**REQUESTS**
a - According to the grep article below, which editor command does the name grep come from?
b - Carry on the grep article below, starting right after its last sentence.

General security

Grep Essentials

grep

The grep utility, which allows files to be searched for strings of words, uses a syntax similar to the regular expression syntax of the vi, ex, ed, and sed editors. grep comes in three flavors, grep, fgrep, and egrep, all of which I'll cover in this article.

The name grep is derived from the editor command g/re/p, which literally translates to "globally search for a regular wxpression and print what you find." Regular expressions are at the core of grep, and I'll cover them after a brief description of some of the utility's command options.

The simplest grep command is grep (search pattern) (files list), as in:

grep hello *

The output of this command might be something like this:

$ grep hello *

story.txt: so I said hello and she smiled back

intro.txt: use the hello.c program as an example of C programming

grep is case sensitive, so in order to change the search to include "hello," "Hello," or "HELLO," use the -y or -i option. Earlier versions of grep used -y, and later versions use -i. -y is now considered obsolete, although some versions of grep do support both. In the following example, more hellos show up because the search is case independent.

$ grep -i hello *

story.txt: so I said hello and she smiled back

story.txt: I could hear my echo, "HELLO."

intro.txt: use the hello.c program as an example of C programming hello.c: printf("Hello, world. n");

This command searches all files in the current directory and prints the file name and the line containing the string "hello" for any files that contain that string.

The output of grep varies depending on whether you're searching one or several files. If only one file is named on the command line, the output doesn't include the file name, as in the following example:

$ grep -i hello hello.c

printf("Hello, world. n");

The one-file rule applies whether you use a wild card in your file list or not. If hello.c were the only file in the current directory, using a wild card to locate the file would still produce an unnamed file output. In the following example, the user is searching for any C files containing "hello." There is only one C file in the directory, so the output is identical to the previous example.

**MATERIAL SUPPLIED**

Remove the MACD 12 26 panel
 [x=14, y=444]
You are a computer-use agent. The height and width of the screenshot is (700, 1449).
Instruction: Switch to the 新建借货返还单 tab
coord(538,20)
==
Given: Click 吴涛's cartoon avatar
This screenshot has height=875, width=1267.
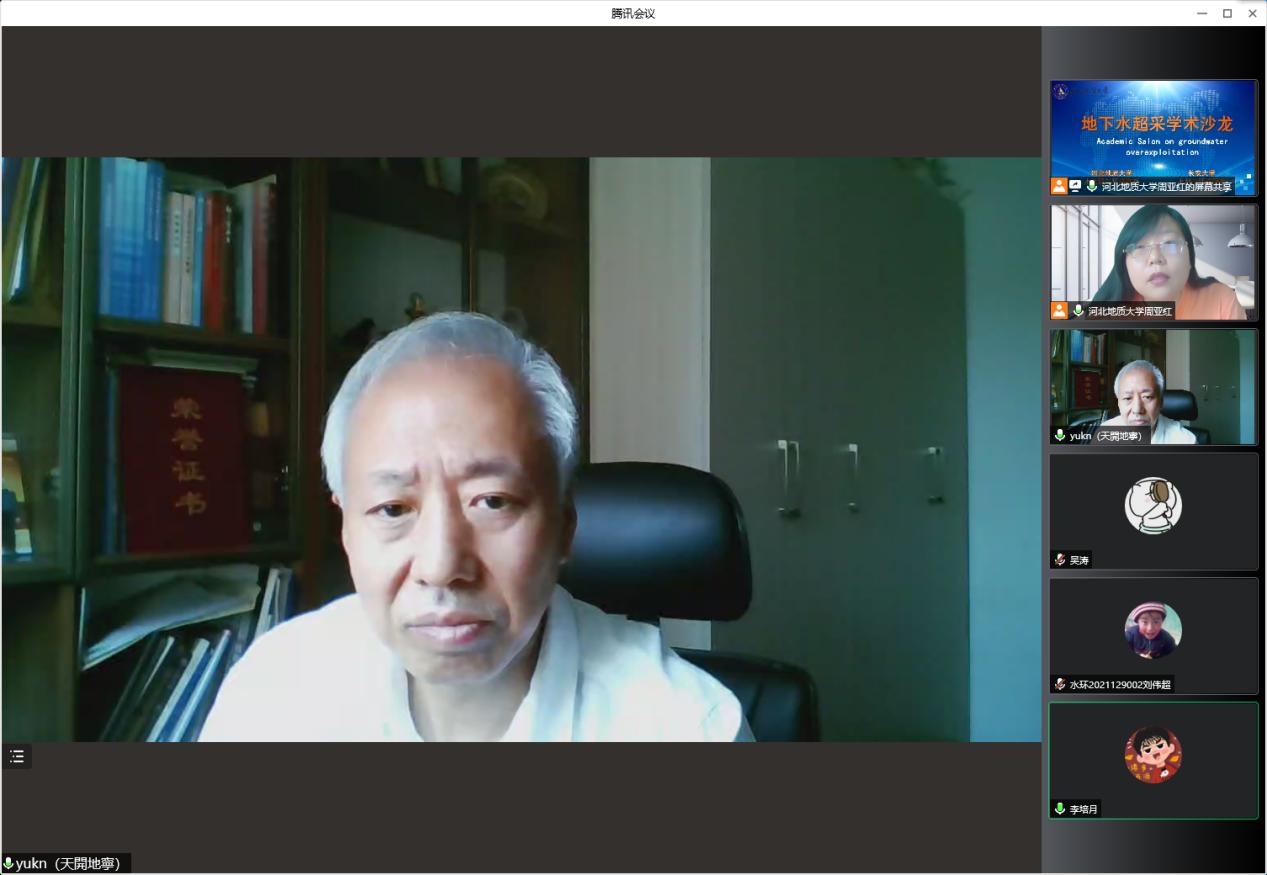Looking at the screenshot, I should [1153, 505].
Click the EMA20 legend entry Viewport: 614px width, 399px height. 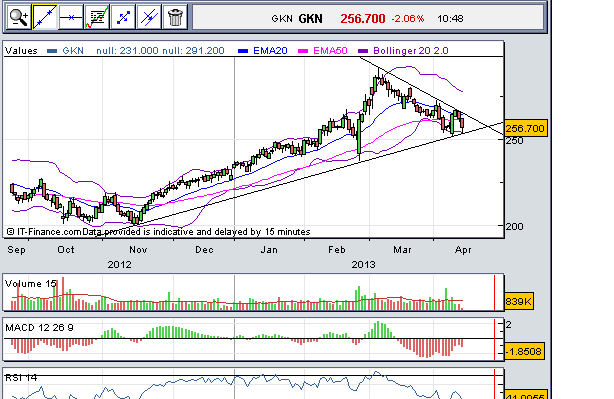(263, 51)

**OUTPUTS IN ORDER**
a - g/re/p

b -
$ grep -i hello *.c

printf("Hello, world. n");

I don't know of a grep that has a work-around for this behavior, but you could use the -l option instead, which prints the file name only and not the line containing the string. At least you would know the name of the file that contained the string.

$ grep -il hello *.c

hello.c:

The -l option can be used to extract a list of files containing the string. The file name is printed only once, even though the string may appear in multiple lines within that file. In the following example, story.txt appears only once, even though it contains more than one "hello."

$ grep -il hello *

hello.c:

intro.txt:

story.txt:

The -l option suppresses most of the other output options from grep. On the other hand, the -n option will print a line number as well as the text, as in the following example:

$ grep -in hello *

hello.c:7: printf("Hello, world. n");

intro.txt:44: use the hello.c program as an example of C programming

story.txt:110: so I said hello and she smiled back

story.txt:187: I could hear my echo, "HELLO."

The -v option outputs the complement of the search, i.e., all lines not containing the requested search pattern.

$ grep -iv hello intro.txt

You will be able to get more practice if you

at its simplest

The -c option prints only a count of lines matched. It also has the interesting and useful side effect of listing all the files it searches, not just the successful hits.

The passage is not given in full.